In a nutshell, Escape Artist shows ANSI escape sequences that are normally invisible. It’s kinda like View Source for the terminal; my hope is that it will be useful for anyone working on shells and terminal applications.

Tech Stack

Escape Artist is primarily written in Rust, using Axum to serve up a web UI using Tailwind+Preact. Events get streamed to the front-end over a websocket. I took great pains to keep the front-end simple; nearly all business logic lives in the Rust back-end, there is no front-end build step, and all dependencies are bundled with the application.

Escape Artist compiles down to a single-file 1.8MB executable, and nearly half of that is Tailwind and an embedded font.

Lessons Learned

Parsing escape sequences out of a stream of bytes is remarkably tricky. Thankfully the vte crate does most of the heavy lifting for us.

This minimal approach to web UI was generally pretty nice! I occasionally ran into a bit of trouble wrangling JS libraries that assume everyone is using NPM, React, and a bundler like webpack, but overall it wasn’t too bad.
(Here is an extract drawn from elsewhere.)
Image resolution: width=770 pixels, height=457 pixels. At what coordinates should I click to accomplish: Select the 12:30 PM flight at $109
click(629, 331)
I ended up needing to roll my own tooltip solution using Floating UI, and… wow. Their introductory tutorial is one of the best I’ve ever seen for a library in any language.

Recent Nushell/Rust Work

SQLite, file watcher, windows-rs

I’ve joined the Nushell core team. This doesn’t really change what I’m doing day-to-day, but it makes my work on Nu feel a little more official 🙂.

SQLite Support

This is the biggest feature I’ve implemented so far:

I’m pretty proud of how this turned out; it’s very convenient to be able to browse SQLite databases in your shell and interact with them the same way you would any other data source. Nu is often-but-not-always smart enough to avoid unnecessary work when loading things from the database; there’s still some work to do here and it will probably involve rearchitecting how Nushell queries data.

File watcher

I also implemented a watch command that runs arbitrary Nu code in response to file changes. Nothing groundbreaking, but I find myself needing this kind of low-key automation all the time: run tests when code changes, restart a development server, log changes in a directory, etc. I think the ability to respond to file changes should be a more widely available primitive, and now it is.

Rust for Windows

Against all odds, I somehow got sucked back into Windows development. I spent a solid week helping one of Nushell’s dependencies do a big upgrade of their Windows functionality. This required a deep dive into the current state of calling Windows APIs from Rust, and… it’s a mixed bag.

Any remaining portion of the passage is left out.